Santos de pantalón corto. Así se titula el libro que acaba de publicar el historiador Javier Paredes.

Sí, se refiere a los niños, que son los únicos a los que les puede sentar bien un pantalón corto, y no a los adultos horteras de nuestras zonas vacacionales.

Son las historias del italiano Domingo Savio, de la chilena Laura Vicuña y de los portugueses videntes de Fátima, los niños Francisco y Jacinta, que Lucía llegó a mayor, a muy mayor.

Mi favorita es la más desconocida: santa Laura Vicuña, una de esas historias con las que podían escribirse series televisivas, siempre que las teleseries ofrecieran algo más que chorradas.

Pero no era esto de lo que quería hablar. De lo que quiero hablar es de un catedrático de Universidad, un historiador especializado en biografías, escritor, probablemente uno de los españoles que más sabe sobre la Revolución Francesa y acerca del pensamiento -o no pensamiento- contemporáneo, decida publicar biografías de niños santos. A eso no nos atrevemos los sesudos articulistas que disertamos sobre asuntos tan sesudos como la crisis financiera y otros asuntos de mucha enjundia. Él, por contra, ha preferido retratar niños santos, quizás porque la sabiduría de los hombres es  necedad ante Dios.
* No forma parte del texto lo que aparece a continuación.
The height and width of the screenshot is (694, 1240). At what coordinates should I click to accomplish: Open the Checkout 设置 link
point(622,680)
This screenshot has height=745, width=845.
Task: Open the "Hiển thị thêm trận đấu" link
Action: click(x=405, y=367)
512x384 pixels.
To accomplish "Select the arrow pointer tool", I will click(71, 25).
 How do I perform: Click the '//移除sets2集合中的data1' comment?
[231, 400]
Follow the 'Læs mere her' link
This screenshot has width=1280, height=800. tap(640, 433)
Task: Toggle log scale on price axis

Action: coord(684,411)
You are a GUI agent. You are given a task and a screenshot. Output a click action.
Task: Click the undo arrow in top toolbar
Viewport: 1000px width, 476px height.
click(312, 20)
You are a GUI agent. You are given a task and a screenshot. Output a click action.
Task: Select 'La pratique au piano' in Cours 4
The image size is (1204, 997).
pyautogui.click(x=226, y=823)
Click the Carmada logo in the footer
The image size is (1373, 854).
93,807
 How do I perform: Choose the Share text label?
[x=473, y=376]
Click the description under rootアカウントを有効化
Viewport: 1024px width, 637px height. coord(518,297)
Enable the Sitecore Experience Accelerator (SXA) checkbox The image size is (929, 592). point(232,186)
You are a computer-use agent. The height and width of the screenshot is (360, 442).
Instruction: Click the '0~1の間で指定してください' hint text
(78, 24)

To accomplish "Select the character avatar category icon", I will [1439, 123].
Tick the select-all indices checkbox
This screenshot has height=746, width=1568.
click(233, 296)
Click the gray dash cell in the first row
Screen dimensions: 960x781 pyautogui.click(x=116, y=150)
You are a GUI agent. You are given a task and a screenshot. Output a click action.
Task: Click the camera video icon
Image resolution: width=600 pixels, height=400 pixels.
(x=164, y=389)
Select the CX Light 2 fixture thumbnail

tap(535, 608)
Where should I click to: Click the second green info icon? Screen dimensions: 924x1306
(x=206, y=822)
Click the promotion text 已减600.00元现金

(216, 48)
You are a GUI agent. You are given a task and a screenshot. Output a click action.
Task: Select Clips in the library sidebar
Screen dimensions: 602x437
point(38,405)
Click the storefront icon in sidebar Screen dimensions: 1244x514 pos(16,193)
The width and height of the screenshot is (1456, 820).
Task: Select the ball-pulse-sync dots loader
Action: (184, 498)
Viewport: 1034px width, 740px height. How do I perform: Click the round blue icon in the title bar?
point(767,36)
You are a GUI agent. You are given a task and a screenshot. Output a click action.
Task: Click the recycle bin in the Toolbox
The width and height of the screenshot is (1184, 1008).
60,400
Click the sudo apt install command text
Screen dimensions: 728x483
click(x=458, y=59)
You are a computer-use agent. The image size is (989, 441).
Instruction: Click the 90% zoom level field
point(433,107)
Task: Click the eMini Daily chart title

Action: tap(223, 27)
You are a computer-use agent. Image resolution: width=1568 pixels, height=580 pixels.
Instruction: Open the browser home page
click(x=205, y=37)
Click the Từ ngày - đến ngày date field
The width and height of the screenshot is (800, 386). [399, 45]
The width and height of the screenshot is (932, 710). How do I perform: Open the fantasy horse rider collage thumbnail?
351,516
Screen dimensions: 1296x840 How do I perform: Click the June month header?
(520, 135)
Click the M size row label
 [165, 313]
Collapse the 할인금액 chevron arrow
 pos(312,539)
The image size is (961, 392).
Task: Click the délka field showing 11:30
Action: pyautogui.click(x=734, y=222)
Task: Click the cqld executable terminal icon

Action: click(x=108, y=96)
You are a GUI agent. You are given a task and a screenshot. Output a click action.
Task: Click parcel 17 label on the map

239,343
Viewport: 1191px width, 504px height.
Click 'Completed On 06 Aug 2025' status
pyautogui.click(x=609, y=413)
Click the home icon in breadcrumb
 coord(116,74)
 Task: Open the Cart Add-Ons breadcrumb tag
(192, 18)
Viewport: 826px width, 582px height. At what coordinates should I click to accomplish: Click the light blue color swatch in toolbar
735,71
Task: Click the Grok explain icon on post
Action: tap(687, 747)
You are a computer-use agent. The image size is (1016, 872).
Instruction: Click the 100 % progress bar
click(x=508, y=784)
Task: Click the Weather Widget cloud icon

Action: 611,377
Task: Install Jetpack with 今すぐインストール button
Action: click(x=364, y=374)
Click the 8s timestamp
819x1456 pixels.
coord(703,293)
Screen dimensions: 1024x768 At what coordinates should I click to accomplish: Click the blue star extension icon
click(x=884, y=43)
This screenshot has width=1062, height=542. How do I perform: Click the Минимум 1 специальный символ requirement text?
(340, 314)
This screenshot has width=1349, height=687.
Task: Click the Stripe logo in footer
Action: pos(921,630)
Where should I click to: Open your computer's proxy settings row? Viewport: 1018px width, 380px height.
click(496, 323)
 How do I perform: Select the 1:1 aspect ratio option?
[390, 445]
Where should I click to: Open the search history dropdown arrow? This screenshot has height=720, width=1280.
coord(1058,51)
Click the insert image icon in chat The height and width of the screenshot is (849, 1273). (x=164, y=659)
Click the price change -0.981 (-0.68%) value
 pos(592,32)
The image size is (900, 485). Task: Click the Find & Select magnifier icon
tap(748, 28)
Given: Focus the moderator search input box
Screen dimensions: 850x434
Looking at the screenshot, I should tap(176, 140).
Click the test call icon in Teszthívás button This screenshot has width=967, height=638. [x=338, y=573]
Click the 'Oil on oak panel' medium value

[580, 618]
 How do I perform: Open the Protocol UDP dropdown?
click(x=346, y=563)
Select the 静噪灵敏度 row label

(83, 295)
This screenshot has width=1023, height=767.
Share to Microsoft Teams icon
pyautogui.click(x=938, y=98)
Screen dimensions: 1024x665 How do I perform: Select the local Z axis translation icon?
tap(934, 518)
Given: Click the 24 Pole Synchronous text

Pero lo que más me ha llamado la atención de ese libro divertido es que el autor no tiene la menor intención de ser creíble. Por ejemplo, para el público de hoy, que una semiadolescente coloque en su cama piedras y astillas parece masoquismo o estupidez. Pero recuerden el dicho alemán: No siempre que un libro no cabe en una cabeza humana la culpa es del libro. En cualquier caso, a Paredes le importa una higa y simplemente cuenta hechos sin preocuparles de agiornarlos ni de situarlos en contexto alguno. Tras las primeras incomprensiones, la verdad siempre termina por imponerse.

Es lo mismo que ocurre con el evangelio: ¿No han reparado en que la Biblia parece haber sido escrita para no ser creída? El hagiógrafo se recrea ante un Cristo que afirma: ¿por qué me llamas bueno, sólo uno es bueno, Dios. A mí me ha costado lustros entender la constante ironía de Cristo, pero el autor no pareció sentir la menor preocupación por la posible negación de su divinidad que acusan dichas palabras.

Y qué me dicen del Dios mío, Dios mío, por qué me has abandonado, antes de vislumbrar que era un salmo recitado o -mucho más importante- antes de que vislumbremos el misterio de la Santísima Trinidad, en verdad tres personas distintas en una única naturaleza.

Cualquier experto en relaciones públicas habría suprimido determinados pasajes del evangelio o hubiera maquillado otros, y todo lo haría en nombre de una mayor credibilidad. El estilo evangélico no tiene nada de retórico pero es que ni se preocupa de ser dialéctico. Si lo piensan bien es lógico: sólo quien busca la verdad siente dudas sobre el camino a elegir, pero quien está seguro de estar en la verdad no se preocupa de ser creíble: no necesita asesores. Santos de pantalón corto está escrito con ese mismo estilo, como diciendo: la santidad, como la verdad, se demuestra por sí sola y no necesita receta para ser comunicada. La santidad de los niños, como la verdad, ocupa en el horizonte un punto equidistante entre la certeza y la evidencia. La santidad, como la verdad, no se demuestra, se muestra; no se razona, se describe. Como hace Javier Paredes: ¡Enhorabuena!